ASE’s Nemtzow was just as displeased with the Bush administration.

“The major energy test is what the administration will do on the air conditioner standards, which would have the greatest effect on the nation’s energy use,” Nemtzow said in a prepared statement. “The air conditioning standards alone would cut consumers energy usage by 13 percent. If allowed to stand [13 SEER standard by Clinton], the air conditioner standards would increase the energy efficiency of new air conditioners and heat pumps by 30 percent, effective 2006. The energy savings from the standard would eliminate the need to build as many as 140 additional power plants by 2020.”

During this comment period, expect both sides to state their respective cases to the DOE. ARI said it will be monitoring DOE’s actions accordingly.

“For millions of Americans, air conditioning is a necessity, even a lifesaver in heat waves,” said ARI president Clifford H. “Ted” Rees, Jr. “We need a policy that balances the costs and payback of high efficiency, including the reality that people forced to incur unreasonable costs will delay moving to higher efficiency equipment.”

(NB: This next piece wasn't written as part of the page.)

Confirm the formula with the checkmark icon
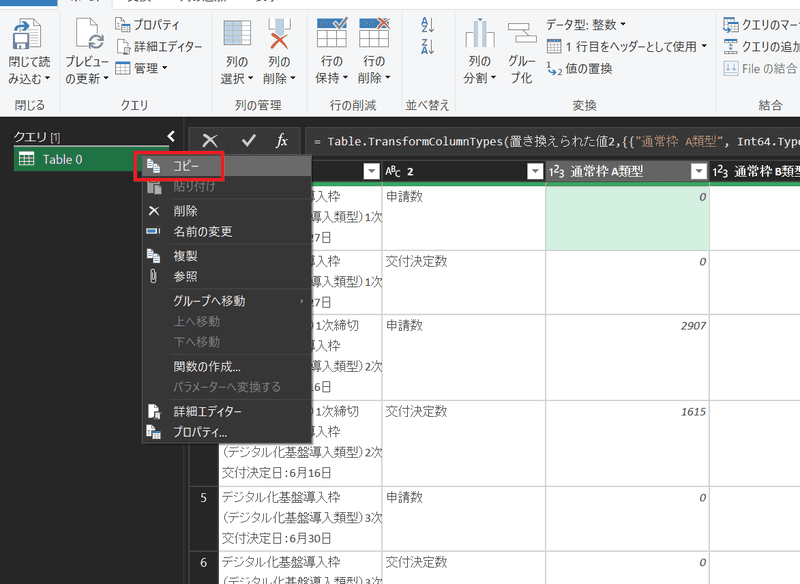This screenshot has height=584, width=800. tap(248, 141)
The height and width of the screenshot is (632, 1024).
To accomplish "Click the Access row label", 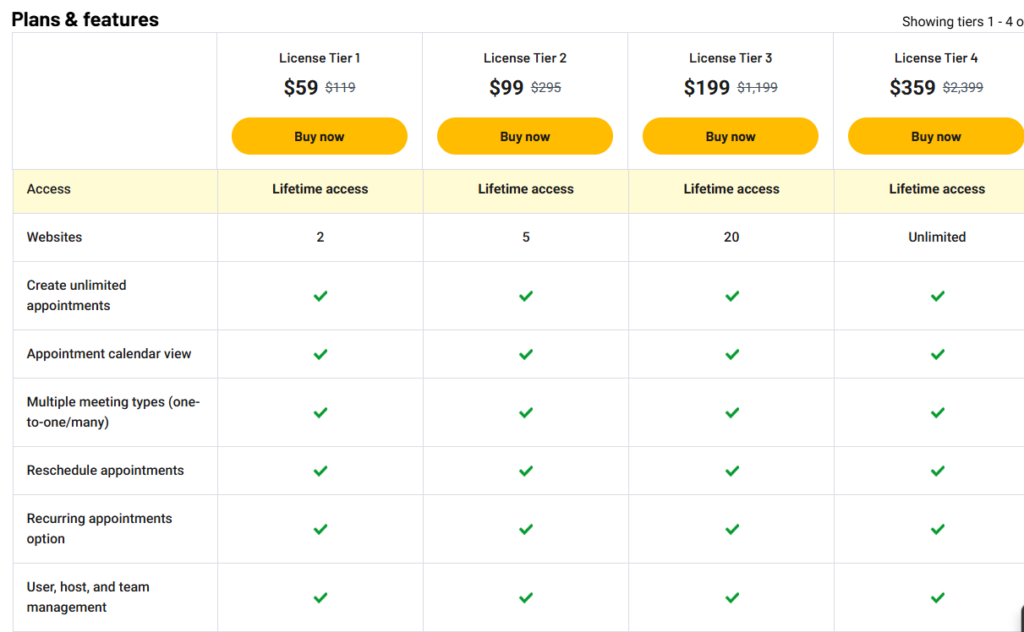I will point(48,189).
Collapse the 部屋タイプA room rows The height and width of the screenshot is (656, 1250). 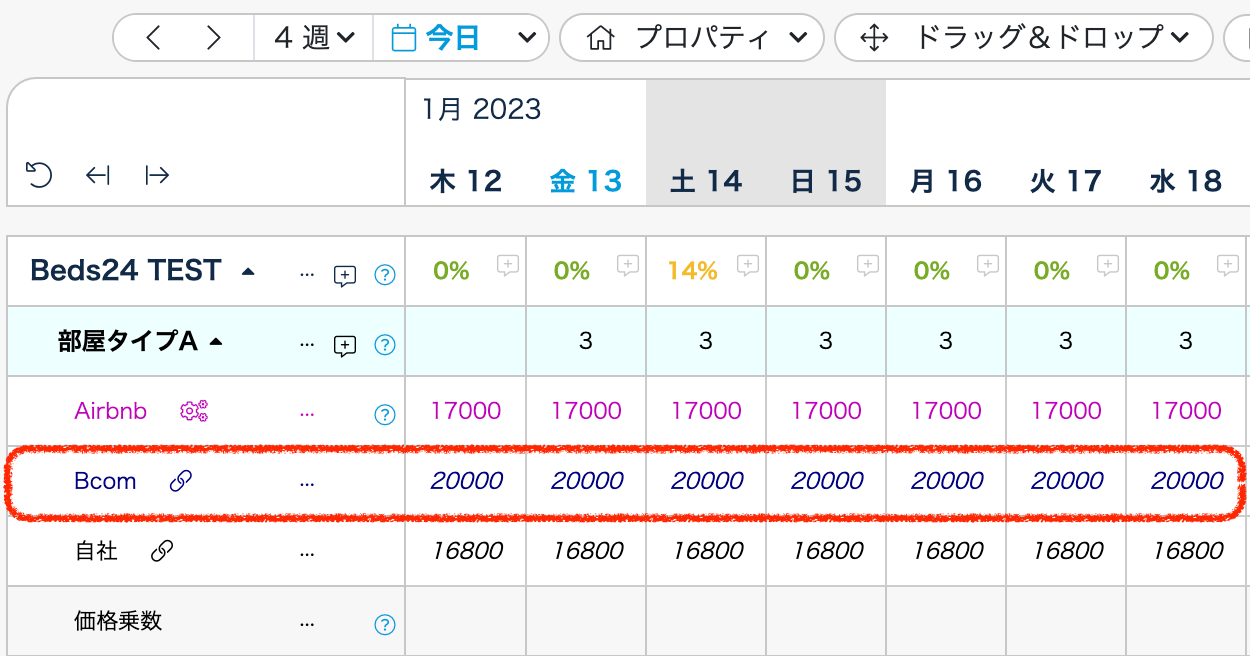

Sidebar: Administration Proposes Other Efficiency Cuts

The Bush administration’s proposed budget for fiscal 2002 cuts more than $200 million from federal renewable energy and efficiency research programs, and has predictably angered environmental-consumer groups, most notably the Alliance to Save Energy (ASE).

The Department of Energy’s (DOE’s) solar, wind, and other renewable energy programs would be cut from present annual spending levels of $376 million to $186 million, and efficiency research programs would be reduced by $61 million to $795 million. The proposed budget covers the government’s fiscal year beginning Oct. 1, 2001.

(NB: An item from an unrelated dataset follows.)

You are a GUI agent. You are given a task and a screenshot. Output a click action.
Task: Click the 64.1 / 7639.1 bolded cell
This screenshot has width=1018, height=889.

In total, the DOE budget would be reduced by $456 million to $19.2 billion. The proposed budget includes spending $150 million to develop less-polluting coal for electricity generation and strong support for nuclear power. It also includes $120 million in increased funding for low-income weatherizaton programs, the latter drawing approval by ASE.

Energy Secretary Spencer Abraham also noted an increase in the DOE science budget of $30 million to fund biomass research, “a promising renewable energy source.”

Looking forward, the administration proposes to spend $1.2 billion in bonus bids for oil and natural gas leases in the Arctic National Wildlife Refuge in 2004 for alternative energy programs in a seven-year period. Opposition to Arctic drilling could mean that money would never materialize, however.

“The administration’s proposal to cut energy efficiency research and development and related spending by 20% — even as they declare an ‘energy crisis’ — could not come at a worse time for American consumers and businesses,” according to David M. Nemtzow, president of ASE.

“The nation needs to invest more heavily in energy efficiency, which remains the cheapest, quickest, and cleanest way to lessen energy problems and extend energy supplies.”

ASE describes itself as a “coalition of prominent business, government, environmental, and consumer leaders who promote the efficient use of energy worldwide to benefit consumers, the environment, economy, and national security.”

ASE board members include Michael R. Bonsignore, chairman and ceo, Honeywell Inc.; top officers of three utilities and/or energy corporations; and officers of New York, Vermont, and California government energy agencies.